Skip to content

SlangShaderOp#

Authors: Holoscan Team (NVIDIA)
Supported platforms: x86_64, aarch64
Language: C++, Python
Last modified: July 15, 2025
Latest version: 0.1.0
Minimum Holoscan SDK version: 3.3.0
Tested Holoscan SDK versions: 3.3.0, 3.4.0
Contribution metric: Level 1 - Highly Reliable

The SlangShaderOp is a Holoscan operator that enables execution of Slang shaders within Holoscan applications. It provides a bridge between the Slang shading language and Holoscan's data processing pipeline, allowing developers to write GPU-accelerated compute shaders that can process data flowing through Holoscan applications.

Overview#

The SlangShaderOp compiles Slang shader source code into CUDA kernels and executes them on GPU devices. It supports dynamic parameter binding, automatic input/output port generation, and seamless integration with Holoscan's data flow model.

Features#

  • Slang Shader Compilation: Compiles Slang shader source code to CUDA PTX
  • Dynamic Port Generation: Automatically creates input/output ports based on shader attributes
  • Parameter Binding: Supports scalar parameter types (bool, int, float, etc.)
  • Structured Buffer Support: Handles input/output structured buffers
  • Grid Size Configuration: Configurable compute grid dimensions
  • CUDA Stream Integration: Integrates with Holoscan's CUDA stream management
  • Python and C++ APIs: Available in both Python and C++ interfaces

Requirements#

  • Holoscan SDK 3.3.0 or later
  • CUDA-compatible GPU
  • Slang compiler (automatically fetched during build)

● **TASK INSTRUCTIONS**
1. Duplicate the part of the SlangShaderOp page from "Authors: Holoscan Team" to "data flow model.".
2. Answer these questions about the SlangShaderOp page:
(a) Which platforms are listed as supported?
(b) What kind of parameter types does parameter binding support?
(c) How is the Slang compiler obtained?

● **RECORD EXTRACTS**
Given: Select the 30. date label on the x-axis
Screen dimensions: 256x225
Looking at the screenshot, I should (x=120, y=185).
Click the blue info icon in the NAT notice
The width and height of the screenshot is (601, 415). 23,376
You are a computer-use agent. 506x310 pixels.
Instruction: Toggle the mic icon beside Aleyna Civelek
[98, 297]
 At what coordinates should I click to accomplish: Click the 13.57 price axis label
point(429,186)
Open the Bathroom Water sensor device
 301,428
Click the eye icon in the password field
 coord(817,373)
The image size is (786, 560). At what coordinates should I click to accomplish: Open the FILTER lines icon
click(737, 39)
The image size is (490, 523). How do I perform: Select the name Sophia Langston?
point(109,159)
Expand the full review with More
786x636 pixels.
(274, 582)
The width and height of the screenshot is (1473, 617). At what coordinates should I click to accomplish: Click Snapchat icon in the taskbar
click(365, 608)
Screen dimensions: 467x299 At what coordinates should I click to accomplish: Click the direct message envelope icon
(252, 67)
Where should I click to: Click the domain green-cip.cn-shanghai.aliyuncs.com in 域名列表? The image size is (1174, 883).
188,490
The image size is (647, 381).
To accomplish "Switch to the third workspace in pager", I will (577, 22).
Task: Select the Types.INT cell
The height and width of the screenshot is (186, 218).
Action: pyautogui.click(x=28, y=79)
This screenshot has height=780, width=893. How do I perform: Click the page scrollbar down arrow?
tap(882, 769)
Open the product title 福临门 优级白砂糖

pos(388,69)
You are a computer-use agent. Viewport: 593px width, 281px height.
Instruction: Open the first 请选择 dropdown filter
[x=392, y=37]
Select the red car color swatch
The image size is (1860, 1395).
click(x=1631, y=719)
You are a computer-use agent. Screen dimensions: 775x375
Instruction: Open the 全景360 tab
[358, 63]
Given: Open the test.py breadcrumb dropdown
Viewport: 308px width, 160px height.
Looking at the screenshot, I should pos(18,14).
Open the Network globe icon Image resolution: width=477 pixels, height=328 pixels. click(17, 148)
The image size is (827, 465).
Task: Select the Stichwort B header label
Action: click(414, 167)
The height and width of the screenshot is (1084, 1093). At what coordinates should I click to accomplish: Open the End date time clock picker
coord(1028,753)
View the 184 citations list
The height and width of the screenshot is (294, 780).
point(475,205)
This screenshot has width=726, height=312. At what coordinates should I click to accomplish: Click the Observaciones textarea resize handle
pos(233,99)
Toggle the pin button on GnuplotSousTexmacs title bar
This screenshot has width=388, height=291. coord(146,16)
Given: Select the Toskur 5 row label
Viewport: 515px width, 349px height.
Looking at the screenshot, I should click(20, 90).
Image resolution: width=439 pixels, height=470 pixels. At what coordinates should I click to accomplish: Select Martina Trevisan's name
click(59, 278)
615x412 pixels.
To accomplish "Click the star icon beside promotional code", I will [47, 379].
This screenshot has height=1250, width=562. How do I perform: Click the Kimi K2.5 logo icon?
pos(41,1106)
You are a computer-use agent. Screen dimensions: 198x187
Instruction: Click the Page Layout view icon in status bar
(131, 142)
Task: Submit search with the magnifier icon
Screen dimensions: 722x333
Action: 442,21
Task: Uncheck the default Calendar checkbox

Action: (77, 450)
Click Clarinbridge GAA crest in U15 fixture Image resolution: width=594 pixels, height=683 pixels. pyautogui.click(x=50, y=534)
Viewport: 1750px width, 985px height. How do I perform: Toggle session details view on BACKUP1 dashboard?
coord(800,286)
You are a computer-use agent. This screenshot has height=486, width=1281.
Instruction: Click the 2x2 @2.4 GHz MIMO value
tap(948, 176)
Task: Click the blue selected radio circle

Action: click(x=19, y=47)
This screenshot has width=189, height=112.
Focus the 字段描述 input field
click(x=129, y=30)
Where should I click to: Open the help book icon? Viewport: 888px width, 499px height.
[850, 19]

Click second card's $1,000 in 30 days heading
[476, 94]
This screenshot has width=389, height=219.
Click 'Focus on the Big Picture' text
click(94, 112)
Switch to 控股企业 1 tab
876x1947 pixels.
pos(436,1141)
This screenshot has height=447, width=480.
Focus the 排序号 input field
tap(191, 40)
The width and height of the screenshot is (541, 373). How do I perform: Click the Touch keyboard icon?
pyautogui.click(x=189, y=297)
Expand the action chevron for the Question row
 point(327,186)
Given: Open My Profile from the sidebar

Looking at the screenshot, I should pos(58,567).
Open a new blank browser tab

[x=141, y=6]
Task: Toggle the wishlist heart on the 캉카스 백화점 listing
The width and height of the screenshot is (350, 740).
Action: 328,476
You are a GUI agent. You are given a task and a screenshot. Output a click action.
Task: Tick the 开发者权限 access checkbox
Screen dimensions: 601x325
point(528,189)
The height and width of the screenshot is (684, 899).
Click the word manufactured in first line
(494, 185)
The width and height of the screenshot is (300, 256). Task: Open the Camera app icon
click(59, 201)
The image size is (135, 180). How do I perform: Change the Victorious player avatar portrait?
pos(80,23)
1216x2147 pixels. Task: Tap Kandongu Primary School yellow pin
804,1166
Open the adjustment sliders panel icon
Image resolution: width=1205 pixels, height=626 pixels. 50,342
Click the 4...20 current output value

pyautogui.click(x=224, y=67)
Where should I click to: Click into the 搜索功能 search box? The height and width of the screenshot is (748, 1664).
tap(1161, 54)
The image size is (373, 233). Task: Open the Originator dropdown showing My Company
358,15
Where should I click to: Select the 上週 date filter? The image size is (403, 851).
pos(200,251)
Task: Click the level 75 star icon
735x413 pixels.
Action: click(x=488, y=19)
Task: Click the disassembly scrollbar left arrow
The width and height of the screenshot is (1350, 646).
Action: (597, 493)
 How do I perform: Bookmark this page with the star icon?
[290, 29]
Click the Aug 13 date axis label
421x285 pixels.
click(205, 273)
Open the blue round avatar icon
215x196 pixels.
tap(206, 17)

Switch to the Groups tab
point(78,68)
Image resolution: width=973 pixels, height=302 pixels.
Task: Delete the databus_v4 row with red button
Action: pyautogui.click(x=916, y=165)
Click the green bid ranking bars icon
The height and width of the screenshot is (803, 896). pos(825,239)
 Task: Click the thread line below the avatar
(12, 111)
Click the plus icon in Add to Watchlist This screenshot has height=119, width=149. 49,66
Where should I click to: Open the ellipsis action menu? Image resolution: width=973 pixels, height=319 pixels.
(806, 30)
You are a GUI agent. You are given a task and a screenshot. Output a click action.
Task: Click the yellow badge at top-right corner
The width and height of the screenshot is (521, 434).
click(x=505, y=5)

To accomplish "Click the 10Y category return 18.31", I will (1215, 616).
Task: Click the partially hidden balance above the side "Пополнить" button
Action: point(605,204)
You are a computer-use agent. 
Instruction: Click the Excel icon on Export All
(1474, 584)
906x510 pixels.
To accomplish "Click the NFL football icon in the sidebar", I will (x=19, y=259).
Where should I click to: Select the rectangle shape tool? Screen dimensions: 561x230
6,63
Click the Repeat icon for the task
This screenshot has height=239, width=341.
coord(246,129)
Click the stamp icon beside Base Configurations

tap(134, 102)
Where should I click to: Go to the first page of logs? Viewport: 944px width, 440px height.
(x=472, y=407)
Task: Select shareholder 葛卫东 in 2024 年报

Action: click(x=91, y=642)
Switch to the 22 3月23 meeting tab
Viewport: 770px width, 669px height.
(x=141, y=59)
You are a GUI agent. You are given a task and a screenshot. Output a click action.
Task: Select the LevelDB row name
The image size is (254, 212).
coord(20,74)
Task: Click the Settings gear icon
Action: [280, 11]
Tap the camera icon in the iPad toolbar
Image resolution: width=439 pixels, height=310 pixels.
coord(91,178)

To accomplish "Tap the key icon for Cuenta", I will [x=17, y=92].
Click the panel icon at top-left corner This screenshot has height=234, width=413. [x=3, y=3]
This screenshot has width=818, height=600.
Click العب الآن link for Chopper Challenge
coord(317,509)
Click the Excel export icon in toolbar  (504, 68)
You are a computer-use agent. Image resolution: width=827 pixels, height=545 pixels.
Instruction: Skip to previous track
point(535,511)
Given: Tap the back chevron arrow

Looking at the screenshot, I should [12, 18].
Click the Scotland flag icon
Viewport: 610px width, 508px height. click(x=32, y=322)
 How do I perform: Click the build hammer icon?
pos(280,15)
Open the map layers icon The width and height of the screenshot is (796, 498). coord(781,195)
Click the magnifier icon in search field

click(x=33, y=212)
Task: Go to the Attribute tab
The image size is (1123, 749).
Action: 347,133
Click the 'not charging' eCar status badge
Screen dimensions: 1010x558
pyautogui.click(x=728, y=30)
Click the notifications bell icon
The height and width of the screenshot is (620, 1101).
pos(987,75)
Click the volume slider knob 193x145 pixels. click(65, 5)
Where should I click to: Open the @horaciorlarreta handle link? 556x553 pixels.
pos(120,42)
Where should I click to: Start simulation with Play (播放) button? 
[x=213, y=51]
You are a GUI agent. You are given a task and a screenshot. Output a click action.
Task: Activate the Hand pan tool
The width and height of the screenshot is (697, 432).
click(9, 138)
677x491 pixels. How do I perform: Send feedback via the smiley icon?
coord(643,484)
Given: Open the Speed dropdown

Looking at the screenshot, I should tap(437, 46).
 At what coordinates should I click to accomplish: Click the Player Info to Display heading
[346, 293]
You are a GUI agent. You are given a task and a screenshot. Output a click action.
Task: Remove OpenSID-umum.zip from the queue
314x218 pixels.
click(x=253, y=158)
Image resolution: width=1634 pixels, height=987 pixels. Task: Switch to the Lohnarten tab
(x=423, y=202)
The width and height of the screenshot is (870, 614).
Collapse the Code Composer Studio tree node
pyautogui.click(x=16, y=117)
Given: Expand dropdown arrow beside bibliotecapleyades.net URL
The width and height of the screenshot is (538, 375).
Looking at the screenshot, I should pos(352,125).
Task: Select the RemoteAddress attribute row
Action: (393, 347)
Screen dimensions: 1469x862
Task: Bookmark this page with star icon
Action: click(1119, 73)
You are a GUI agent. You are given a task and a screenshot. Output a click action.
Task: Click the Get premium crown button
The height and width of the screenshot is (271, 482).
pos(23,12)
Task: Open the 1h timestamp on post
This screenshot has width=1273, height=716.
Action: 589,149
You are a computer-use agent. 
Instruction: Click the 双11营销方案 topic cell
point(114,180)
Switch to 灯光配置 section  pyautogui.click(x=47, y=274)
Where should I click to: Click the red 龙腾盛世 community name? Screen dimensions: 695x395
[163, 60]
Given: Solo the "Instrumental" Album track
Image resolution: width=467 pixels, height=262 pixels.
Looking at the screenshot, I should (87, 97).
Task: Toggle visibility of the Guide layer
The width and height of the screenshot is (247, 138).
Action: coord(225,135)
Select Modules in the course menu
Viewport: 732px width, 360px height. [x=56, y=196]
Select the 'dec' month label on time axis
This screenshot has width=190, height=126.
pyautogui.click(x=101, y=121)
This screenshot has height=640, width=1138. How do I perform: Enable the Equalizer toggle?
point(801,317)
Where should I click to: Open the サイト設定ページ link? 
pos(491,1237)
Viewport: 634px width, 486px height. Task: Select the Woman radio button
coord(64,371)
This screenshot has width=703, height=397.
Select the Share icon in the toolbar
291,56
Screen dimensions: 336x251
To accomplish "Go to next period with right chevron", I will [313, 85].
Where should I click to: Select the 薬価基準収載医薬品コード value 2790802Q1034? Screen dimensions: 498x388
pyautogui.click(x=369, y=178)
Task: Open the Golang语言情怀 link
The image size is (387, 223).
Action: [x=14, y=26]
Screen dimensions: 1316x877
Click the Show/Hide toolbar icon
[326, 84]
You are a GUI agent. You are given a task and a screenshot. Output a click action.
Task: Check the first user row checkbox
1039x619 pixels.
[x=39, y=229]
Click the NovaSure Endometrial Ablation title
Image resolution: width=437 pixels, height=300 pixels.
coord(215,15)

● **ANSWERS BY TASK**
1.
Authors: Holoscan Team (NVIDIA)
Supported platforms: x86_64, aarch64
Language: C++, Python
Last modified: July 15, 2025
Latest version: 0.1.0
Minimum Holoscan SDK version: 3.3.0
Tested Holoscan SDK versions: 3.3.0, 3.4.0
Contribution metric: Level 1 - Highly Reliable

The SlangShaderOp is a Holoscan operator that enables execution of Slang shaders within Holoscan applications. It provides a bridge between the Slang shading language and Holoscan's data processing pipeline, allowing developers to write GPU-accelerated compute shaders that can process data flowing through Holoscan applications.

Overview#

The SlangShaderOp compiles Slang shader source code into CUDA kernels and executes them on GPU devices. It supports dynamic parameter binding, automatic input/output port generation, and seamless integration with Holoscan's data flow model.

2.
(a) x86_64 and aarch64
(b) Scalar parameter types (bool, int, float, etc.)
(c) It is automatically fetched during build.